BRIEF ▸
Copy out the material verbatim, beginning at the line containing "You are a computer-use agent. This" and continuing through the final line of the material.

DATA ROWS ▸
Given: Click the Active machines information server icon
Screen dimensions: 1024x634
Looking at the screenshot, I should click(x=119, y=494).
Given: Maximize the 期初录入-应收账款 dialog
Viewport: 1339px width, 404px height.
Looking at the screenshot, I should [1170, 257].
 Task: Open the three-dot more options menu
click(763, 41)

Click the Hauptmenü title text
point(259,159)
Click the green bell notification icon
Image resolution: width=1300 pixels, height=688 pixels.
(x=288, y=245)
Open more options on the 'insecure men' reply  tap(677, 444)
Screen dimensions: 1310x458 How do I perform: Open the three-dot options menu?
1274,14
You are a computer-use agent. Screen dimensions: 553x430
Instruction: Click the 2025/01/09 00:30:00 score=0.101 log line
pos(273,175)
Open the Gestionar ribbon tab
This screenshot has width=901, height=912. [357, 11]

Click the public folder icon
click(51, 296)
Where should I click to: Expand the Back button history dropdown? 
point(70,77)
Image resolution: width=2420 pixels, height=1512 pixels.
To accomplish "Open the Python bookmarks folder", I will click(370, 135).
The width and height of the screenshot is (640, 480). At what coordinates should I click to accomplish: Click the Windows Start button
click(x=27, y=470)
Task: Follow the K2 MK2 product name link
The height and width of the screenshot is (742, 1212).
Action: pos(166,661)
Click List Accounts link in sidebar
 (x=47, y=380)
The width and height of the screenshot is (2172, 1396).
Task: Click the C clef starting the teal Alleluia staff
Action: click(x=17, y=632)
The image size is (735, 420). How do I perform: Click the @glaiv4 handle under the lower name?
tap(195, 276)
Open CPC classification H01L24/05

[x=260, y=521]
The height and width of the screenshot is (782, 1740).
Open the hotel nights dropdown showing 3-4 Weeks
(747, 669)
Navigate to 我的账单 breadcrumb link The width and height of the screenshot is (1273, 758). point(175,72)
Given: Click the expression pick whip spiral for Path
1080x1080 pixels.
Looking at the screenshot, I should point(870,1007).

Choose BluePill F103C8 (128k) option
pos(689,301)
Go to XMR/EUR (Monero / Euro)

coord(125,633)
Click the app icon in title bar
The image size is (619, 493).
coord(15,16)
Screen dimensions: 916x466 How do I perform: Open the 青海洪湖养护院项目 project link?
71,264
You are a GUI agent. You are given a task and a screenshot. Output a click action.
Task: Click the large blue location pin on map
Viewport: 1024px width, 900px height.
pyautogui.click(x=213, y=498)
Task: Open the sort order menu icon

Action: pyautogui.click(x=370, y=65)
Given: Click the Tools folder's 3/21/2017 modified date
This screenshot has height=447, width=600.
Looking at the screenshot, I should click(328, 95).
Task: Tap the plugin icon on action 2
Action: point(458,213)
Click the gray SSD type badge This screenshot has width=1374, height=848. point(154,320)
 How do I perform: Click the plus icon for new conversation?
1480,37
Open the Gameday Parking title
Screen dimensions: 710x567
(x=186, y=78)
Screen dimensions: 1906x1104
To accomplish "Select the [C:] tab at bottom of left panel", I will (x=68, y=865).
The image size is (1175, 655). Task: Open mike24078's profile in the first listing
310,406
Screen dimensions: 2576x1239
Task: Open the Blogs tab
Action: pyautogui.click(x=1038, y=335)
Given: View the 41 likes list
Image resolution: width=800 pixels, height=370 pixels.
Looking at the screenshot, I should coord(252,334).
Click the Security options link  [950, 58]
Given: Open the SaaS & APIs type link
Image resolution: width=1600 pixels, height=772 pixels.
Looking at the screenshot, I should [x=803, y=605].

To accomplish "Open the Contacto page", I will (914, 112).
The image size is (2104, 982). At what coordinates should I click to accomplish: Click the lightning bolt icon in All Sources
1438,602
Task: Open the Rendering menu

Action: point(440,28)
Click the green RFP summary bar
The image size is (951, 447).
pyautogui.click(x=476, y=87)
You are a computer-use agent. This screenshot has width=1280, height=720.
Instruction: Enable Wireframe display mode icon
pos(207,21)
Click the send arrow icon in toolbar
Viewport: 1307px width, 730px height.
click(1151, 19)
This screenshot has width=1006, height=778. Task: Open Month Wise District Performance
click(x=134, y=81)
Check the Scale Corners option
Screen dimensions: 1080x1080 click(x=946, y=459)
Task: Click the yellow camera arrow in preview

ANSWER TO THE EXERCISE ▸
You are a computer-use agent. This screenshot has width=1280, height=720.
Instruction: Enable Wireframe display mode icon
pos(207,21)
Click the send arrow icon in toolbar
Viewport: 1307px width, 730px height.
click(1151, 19)
This screenshot has width=1006, height=778. Task: Open Month Wise District Performance
click(x=134, y=81)
Check the Scale Corners option
Screen dimensions: 1080x1080 click(x=946, y=459)
Task: Click the yellow camera arrow in preview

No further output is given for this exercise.